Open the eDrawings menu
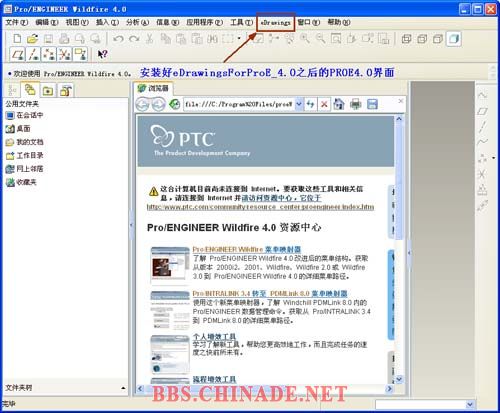Screen dimensions: 500x413 [276, 22]
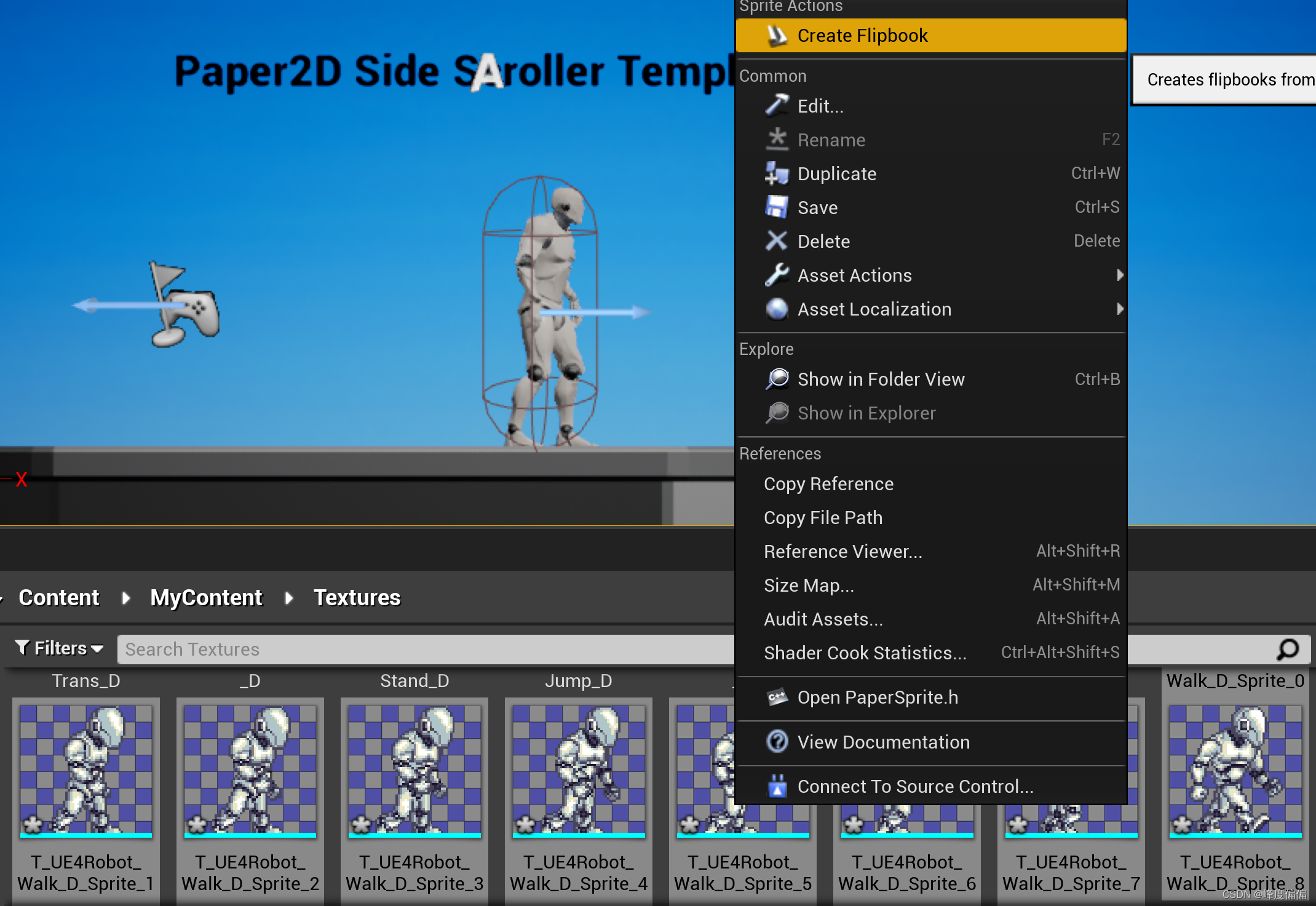
Task: Open the Content breadcrumb link
Action: [58, 597]
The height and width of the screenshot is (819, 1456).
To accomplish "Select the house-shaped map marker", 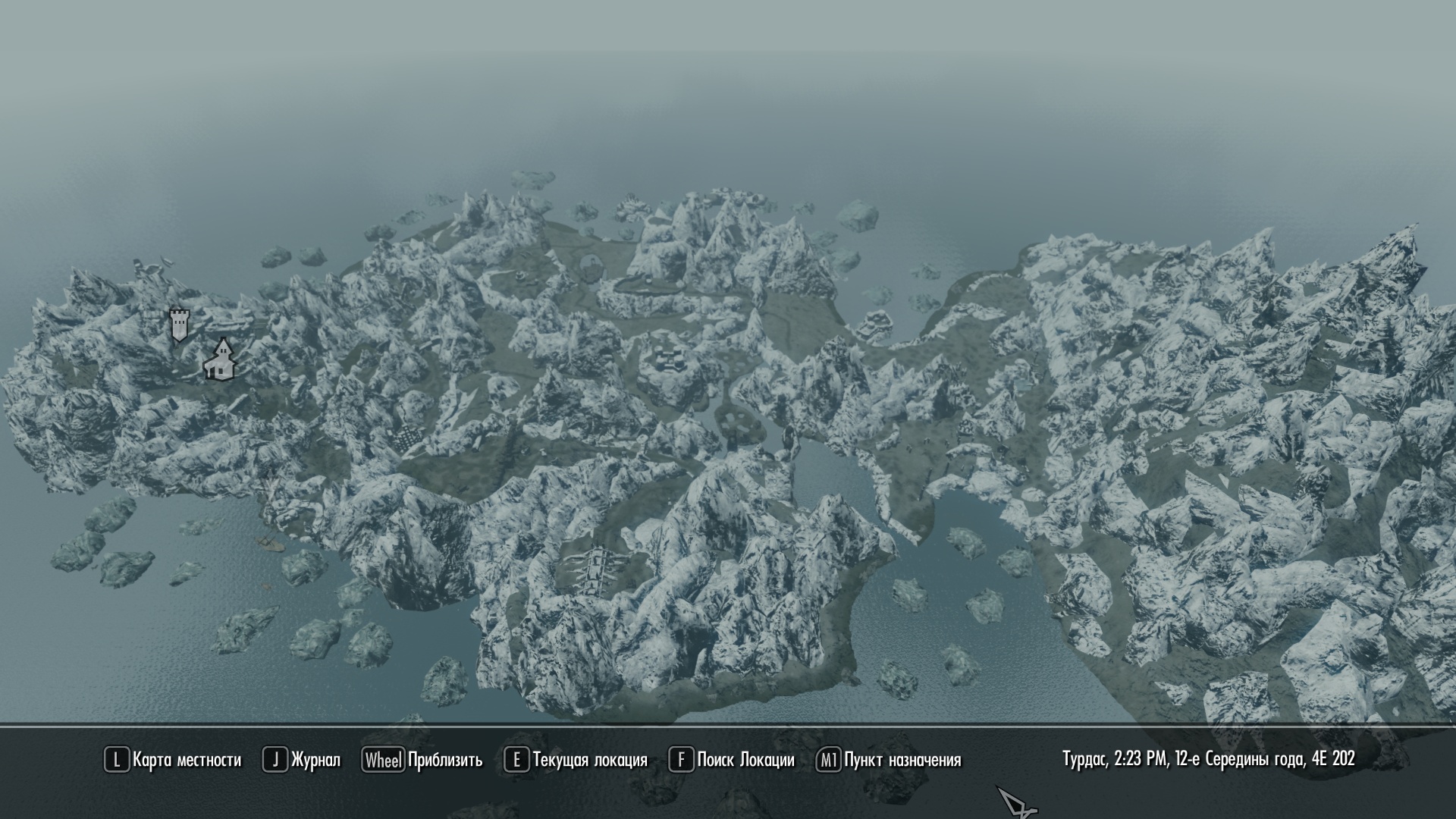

|---|

- **What you need to do**
Render every line of the entries above as a Markdown table with the columns No. and Line, numbering each line and skipping blank lines. Leave the pictures out of the table.

- **Response for this exercise**
| No. | Line |
|---|---|
| 1 | Open the eDrawings menu |
| 2 | Screen dimensions: 500x413 [276, 22] |
| 3 | Task: Open the Content breadcrumb link |
| 4 | Action: [58, 597] |
| 5 | The height and width of the screenshot is (819, 1456). |
| 6 | To accomplish "Select the house-shaped map marker",  |